Les faiblesses sont multiples. Nous considérons que c'est une loi de Finances dont l'architecture a été confectionnée par le gouvernement sortant. Une grande partie du gouvernement actuel est un prolongement de l'ancien. Nous considérons que les éléments qui composent cette loi de Finances ne traduisent pas d'une manière effective les orientations qui sont contenues dans la déclaration gouvernementale.
Nous considérons également que les chiffres qui sont avancés ne sont pas réalistes, surtout le taux de croissance qui ne repose pas sur des données réelles. Et ce surtout en prenant en considération tous les facteurs économiques comme la facture pétrolière et le poids de la Caisse de compensation. Nous pensons que le taux avancé est un taux politique mais ne correspond pas à un réalisme politique.
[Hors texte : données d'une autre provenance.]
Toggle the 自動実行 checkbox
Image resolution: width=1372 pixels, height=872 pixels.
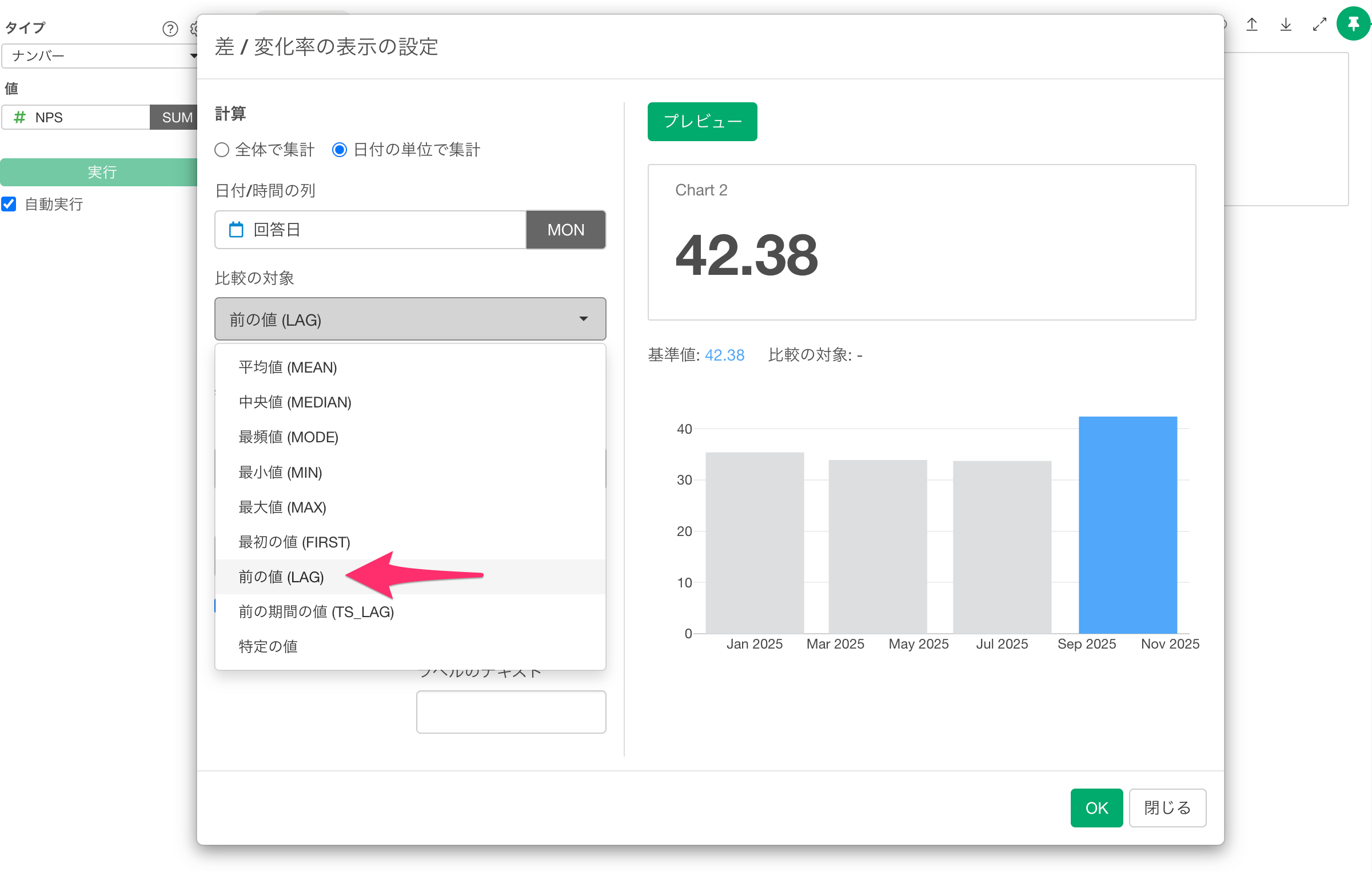[x=9, y=204]
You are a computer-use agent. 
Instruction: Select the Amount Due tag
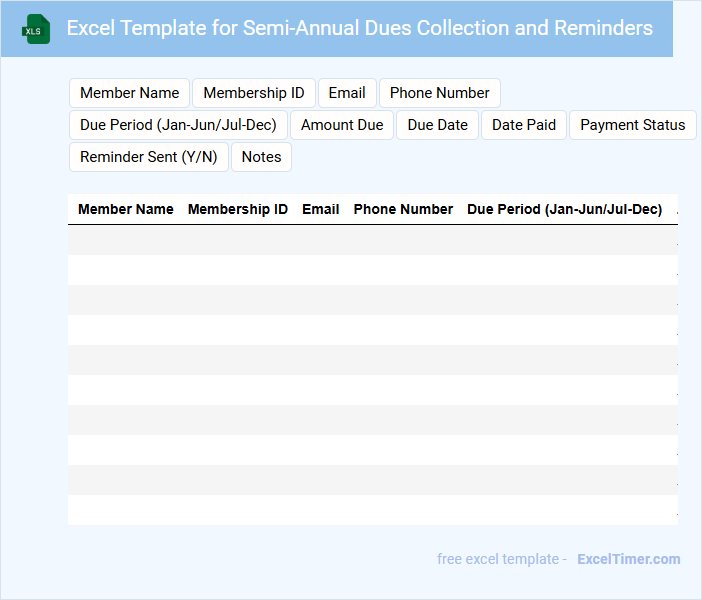(x=342, y=125)
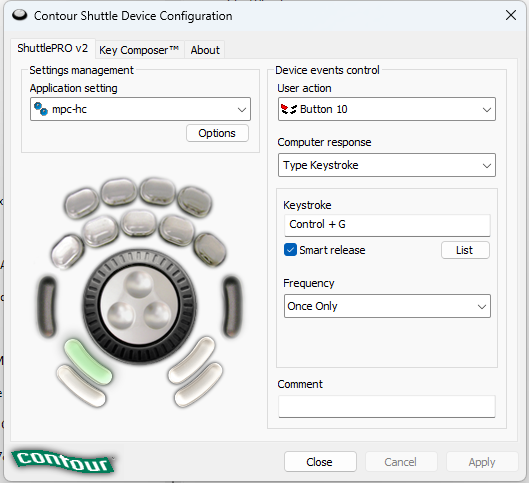Click the jog wheel center of the ShuttlePRO image
The height and width of the screenshot is (483, 529).
140,306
Donc la réponse du ministre de l'Economie et des Finances ne vous a pas convaincu ?
Le ministre m'a convaincu peut-être sur le plan structure du discours, mais pas sur le plan de la réalité des chiffres. Je reconnais la compétence de S. Mezouar. Mais il est en position difficile pour défendre une loi de Finances qui manque de crédibilité. On ne ressent pas que c'est un texte qui prend en compte un ensemble de données fondamentales sur les plans économique et social. Nous avons attiré l'attention sur le déséquilibre que cette loi de Finances confirme en termes d'espace et de région.
On parle d'équité entre les régions. Mais cette équité n'existe pas, notamment en matière d'investissements. On a vu encore que l'investissement n'a pas pris en compte certaines régions parmi les plus dynamiques sur le plan économique. Cela nous laisse inquiets par rapport à l'avenir de ce gouvernement.
Côté agriculture, quelles sont vos principales remarques ?
Il y a des contradictions. On a arrêté une stratégie qui est restée par la suite lettre morte. Aujourd'hui, on parle d'une nouvelle étude. Nous sommes pour cette étude. Nous savons que le nouveau ministre de l'Agriculture est un homme de terrain, aguerri et compétent.
Il va se battre avec un dossier extrêmement difficile. Nous partageons le souci de transformer l'agriculture à la non-agriculture en prenant en compte la problématique de l'eau. On ne veut plus se laisser aller à des cultures qui n'ont plus de valeur ajoutée. On est d'accord pour arrêter tout le gaspillage de l'eau. Je donne l'exemple de Souss-Massa-Drâa qui a mis en place une convention modèle pour faire face à la pénurie hydrique et qui permet une gestion rationnelle de l'eau. Il faut que le gouvernement prenne en considération ce genre d'exemple.